La vie continue son cours. Je ne sais pas si c’est la saison qui inspire cet état d’esprit mais je me sens si las. Le soir, un grand silence enveloppe Compiègne, le silence de l'automne, avant-coureur du sommeil hivernal.

J’ai du mal à me concentrer en fin de journée, je m’affale sur mon lit pour sombrer dans le sommeil et ne me réveiller en sursaut qu’à partir de 22h. Le plus épatant étant ma capacité à battre les heures de sommeil habituelles de Clément. J’ai l’impression de gâcher mon temps. Je feuillette quelques pages de mon polycopié de statistiques, histoire de me donner bonne conscience, mais le langage algébrique et les énoncés de théorèmes fondamentaux me donnent la migraine.

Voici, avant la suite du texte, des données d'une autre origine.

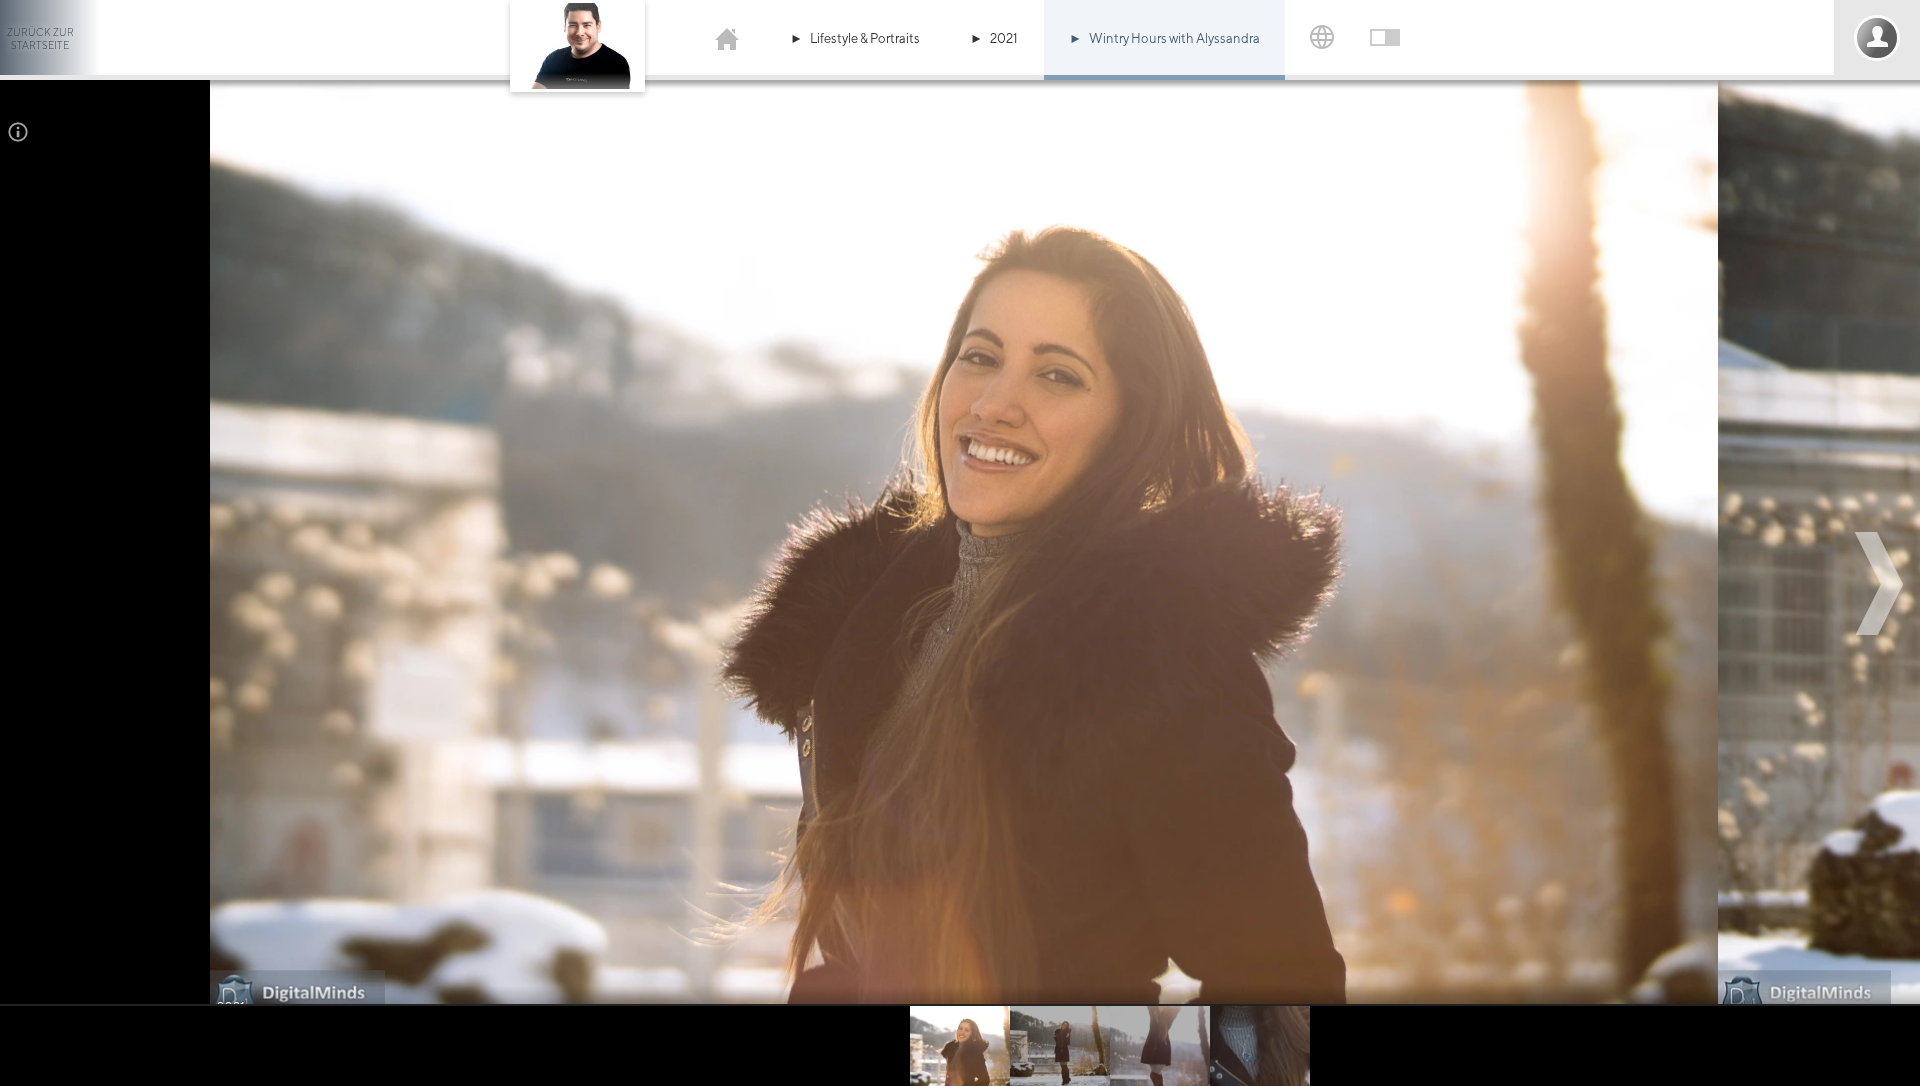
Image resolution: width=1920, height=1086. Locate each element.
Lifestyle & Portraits (865, 38)
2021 (1004, 38)
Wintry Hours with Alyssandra (1174, 38)
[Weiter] (1882, 583)
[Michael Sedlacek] (727, 37)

Certains parmi nos enseignants disent trouver de la beauté dans ces équations, une beauté froide, austère et épurée comme les lignes rigoureuses d'une sculpture, avec pourtant le sublime et l’énergie d’une symphonie de Beethoven. À les entendre, j’en deviendrais jalouse de leur plaisir à la manipulation des nombres et des symboles, mais elle ne s’offre apparemment qu’à ceux qui ont le courage d’approfondir cette science nébuleuse. Je me demande alors comment une suite de Fibonacci pourrait être comparable à un concerto pour piano et orchestre de Chopin, mais l’idée qui s’en échappe reste belle. Car sans la musique, la vie serait une erreur, disait Nietzsche. Cela étant, face au déclin tardif du jour, je me plonge dans une autre sorte de lecture abstraite, dans le Crépuscule des Idoles.